What is needed: Repeat word for word the part of the passage below on strain echocardiography in pediatric FMF patients that runs between "The CGS assesses" and "in FMF patients.", inclusive.

Provided passage:
◆ ◆ ◆ ◆ ◆

The LGS assesses the longitudinal axis of the left ventricle and was significantly lower in the patient group. This shows that longitudinal axis left ventricular systolic function and deformation are impaired in pediatric FMF patients. The endocardium of the left ventricle was the region that was affected the most by hypoperfusion, fibrosis, and ischemic changes, probably caused by an increased pro-inflammatory response, the accumulation of amyloid and drugs, and the intensification of the longitudinal muscle fibers in the subendocardial region. Consequently, it is not surprising that the LGS was lower in the patient group. We observed that deformation was decreased in the longitudinal axis, especially in the anterolateral basal, mid-anterolateral, and apical regions of the interventricular septum, and this decrease was significant.

The CGS assesses circumferential left ventricular muscle fibers and was similar in both groups. Therefore, we concluded that the circumferential axis is not affected in patients. CS is more important for distinguishing non-transmural from transmural infarction. If a patient is not affected transmurally, circumferential muscle fibers are rarely affected, and the circumferential strain is usually reported as normal. In this study, we found normal CS and CSR values in the patient group and showed that the circumferential muscle fibers were not affected in FMF patients.

The RGS assesses left ventricular function globally in the radial axis and was significantly lower in the patient group. Therefore, deformation is reduced in the radial axis in FMF patients, and systolic function was impaired for this axis. RGSR was also significantly lower in the patient group. The EF reflects the radial force. EF and RGS were lower in the patient group, and these findings support each other.

Myocardial fibers in the heart extend longitudinally, circumferentially and transmurally. Longitudinal fibers are localized in the subendocardial and subepicardial regions, whereas fibers running circumferentially are localized more centrally in the mid-myocardial layer. Because the outer part of the left ventricle generally does not change during the cardiac cycle, the CS can be close to 0 and depends on the area measured; in such cases, the main strains acting on the ventricle are LS and RS. Circumferential fibers are responsible mainly for maintaining the internal pressure (21-24).

Because it is a relatively new technology, in the pediatric age group, there are limited established normal range values for strain and strain rate echocardiography. Marcus et al. (25) presented age-specific reference values for two-dimensional S and SR echocardiography parameters in a large, healthy pediatric and young adult cohort. In our study, the strain measurements in both the patient and control groups were less than the normal ranges reported by Marcus et al. (25). Sims et al. (26) studied S and SR echocardiography in HIV-infected children and young adults and reported that HIV-infected participants demonstrated impaired S and SR findings compared with healthy controls. They also defined that the strain measurements in both the study and control groups were less than the reported normal ranges. This may be due to differences between the various systems that were used to get strain results or due to interobserver variability in the measurement of strain.

◆ ◆ ◆ ◆ ◆

Data provided:
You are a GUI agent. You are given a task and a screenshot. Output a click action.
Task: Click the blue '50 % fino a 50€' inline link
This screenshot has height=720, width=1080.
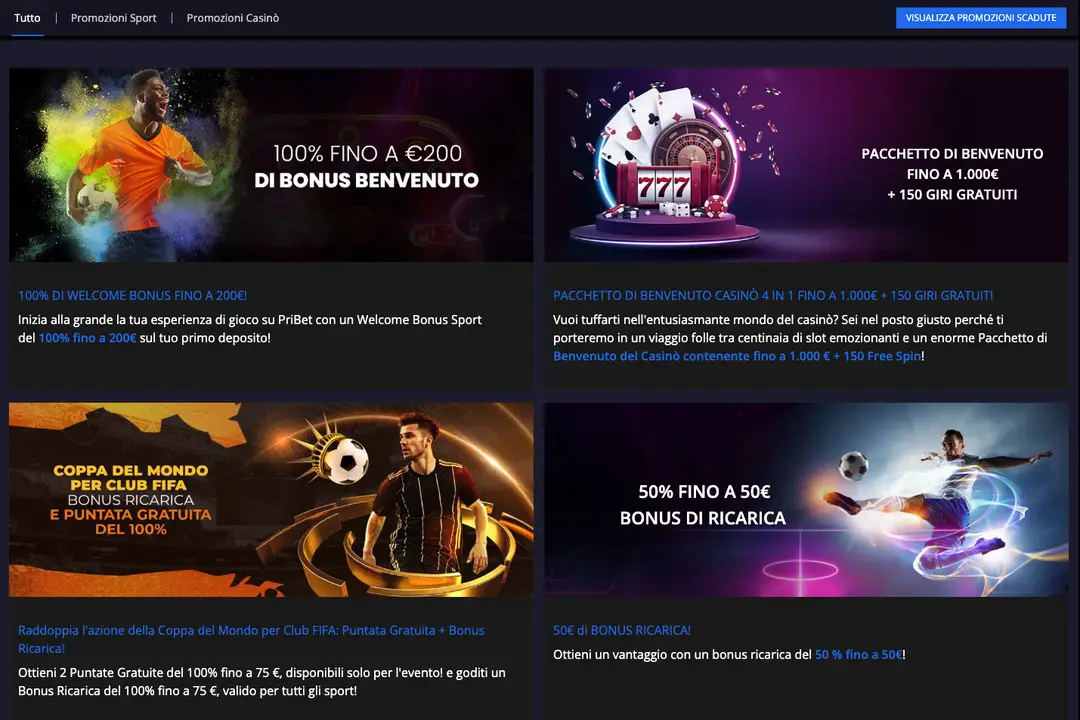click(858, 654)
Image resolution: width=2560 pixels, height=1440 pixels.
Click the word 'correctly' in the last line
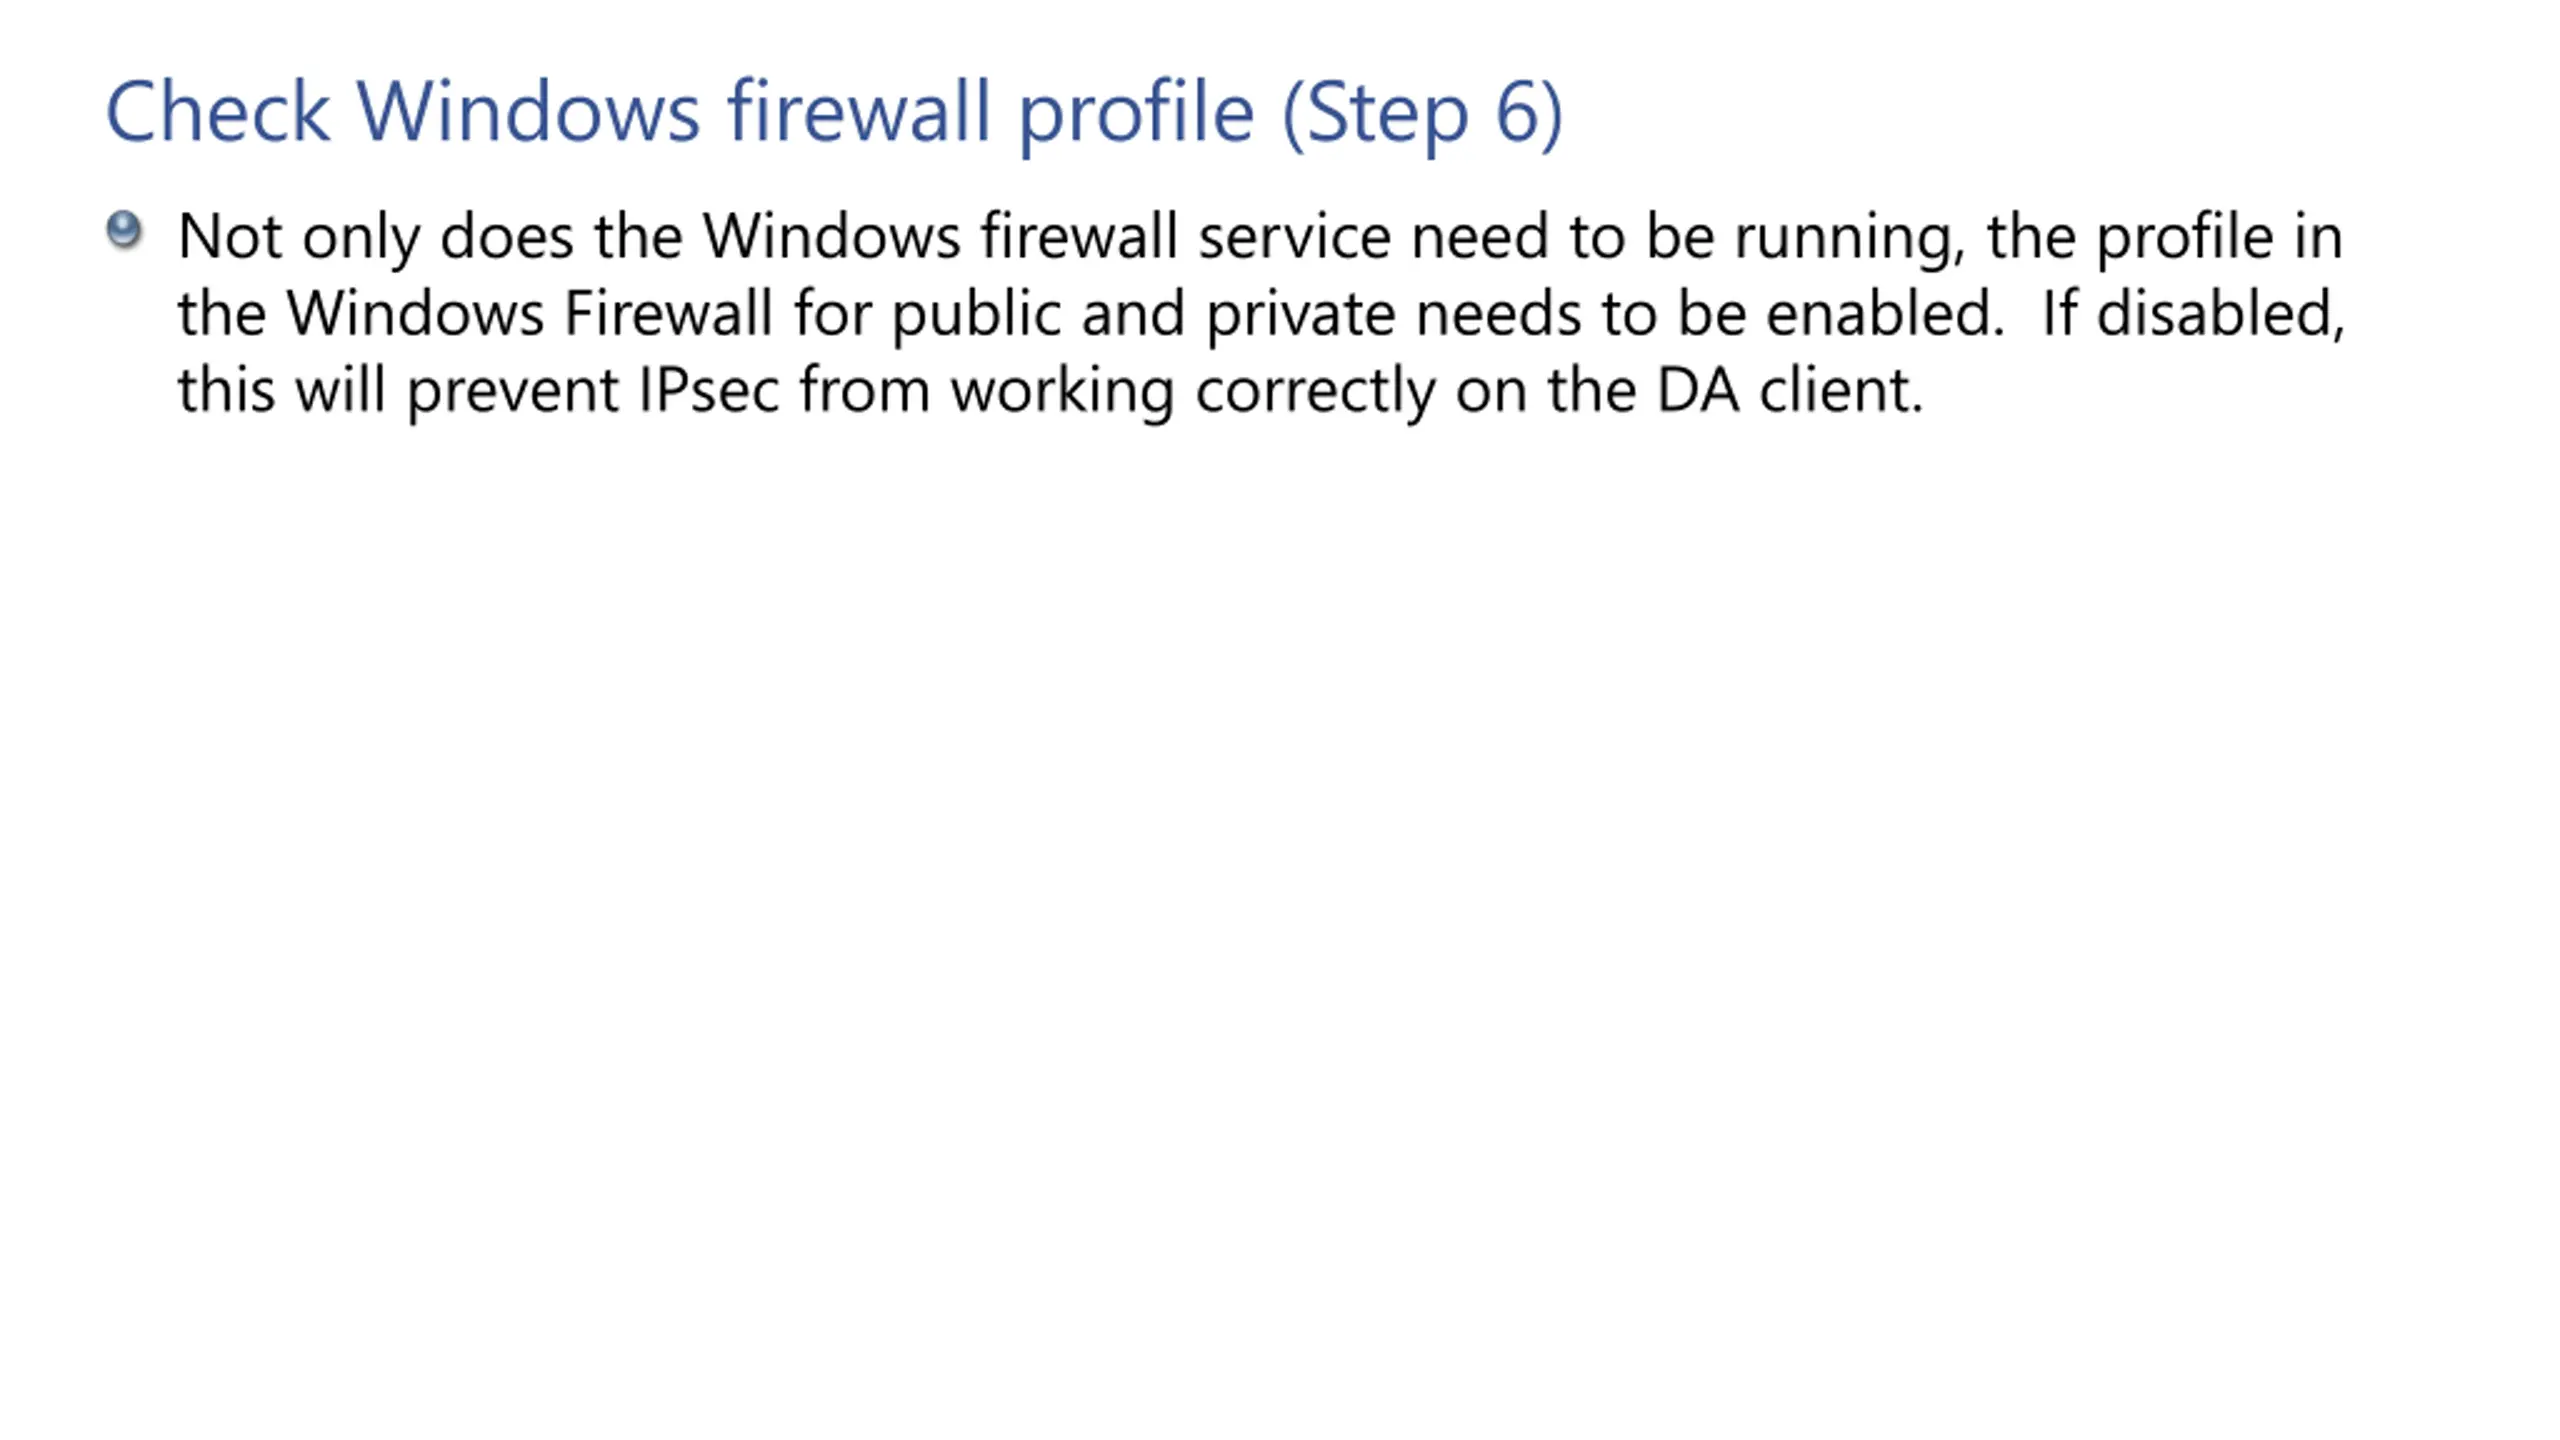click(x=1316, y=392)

◆ ◆ ◆ ◆ ◆

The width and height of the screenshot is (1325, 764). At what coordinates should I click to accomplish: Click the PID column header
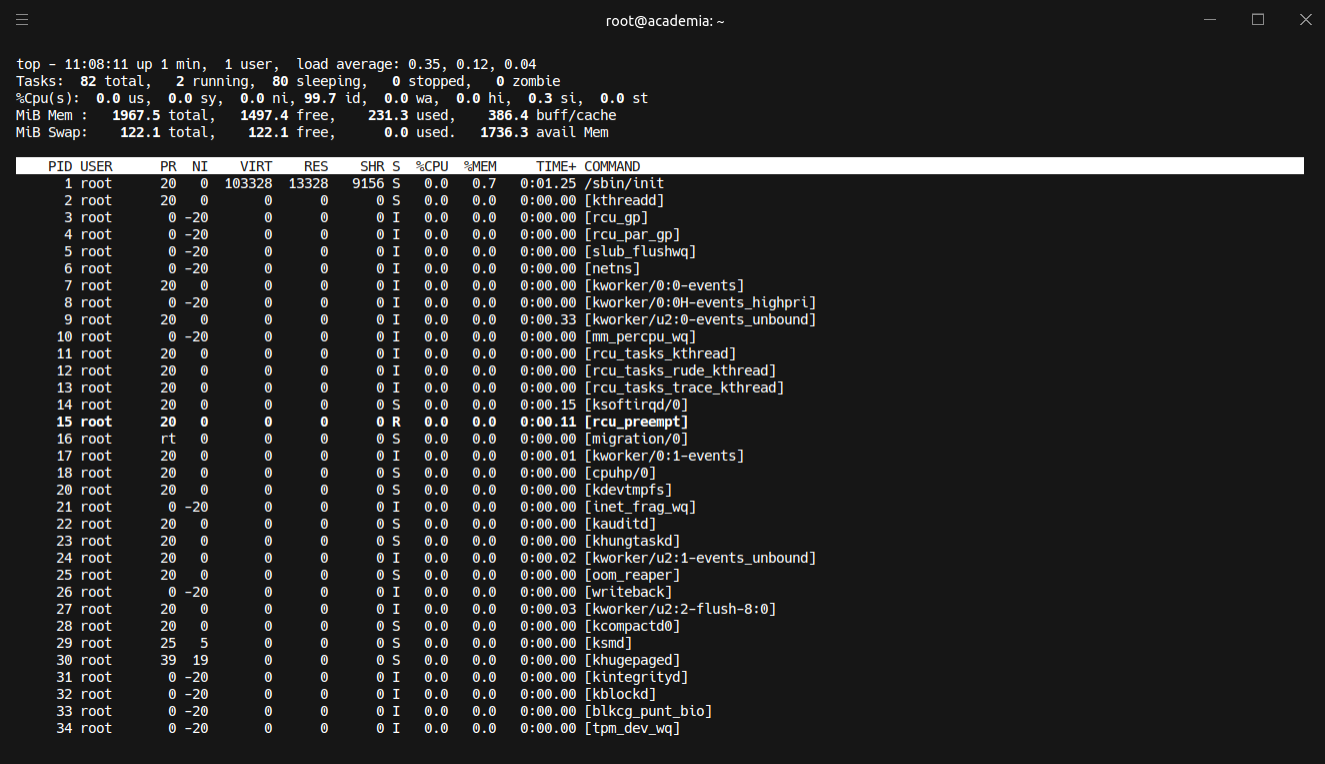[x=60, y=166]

◆ ◆ ◆ ◆ ◆

Written answer:
The CGS assesses circumferential left ventricular muscle fibers and was similar in both groups. Therefore, we concluded that the circumferential axis is not affected in patients. CS is more important for distinguishing non-transmural from transmural infarction. If a patient is not affected transmurally, circumferential muscle fibers are rarely affected, and the circumferential strain is usually reported as normal. In this study, we found normal CS and CSR values in the patient group and showed that the circumferential muscle fibers were not affected in FMF patients.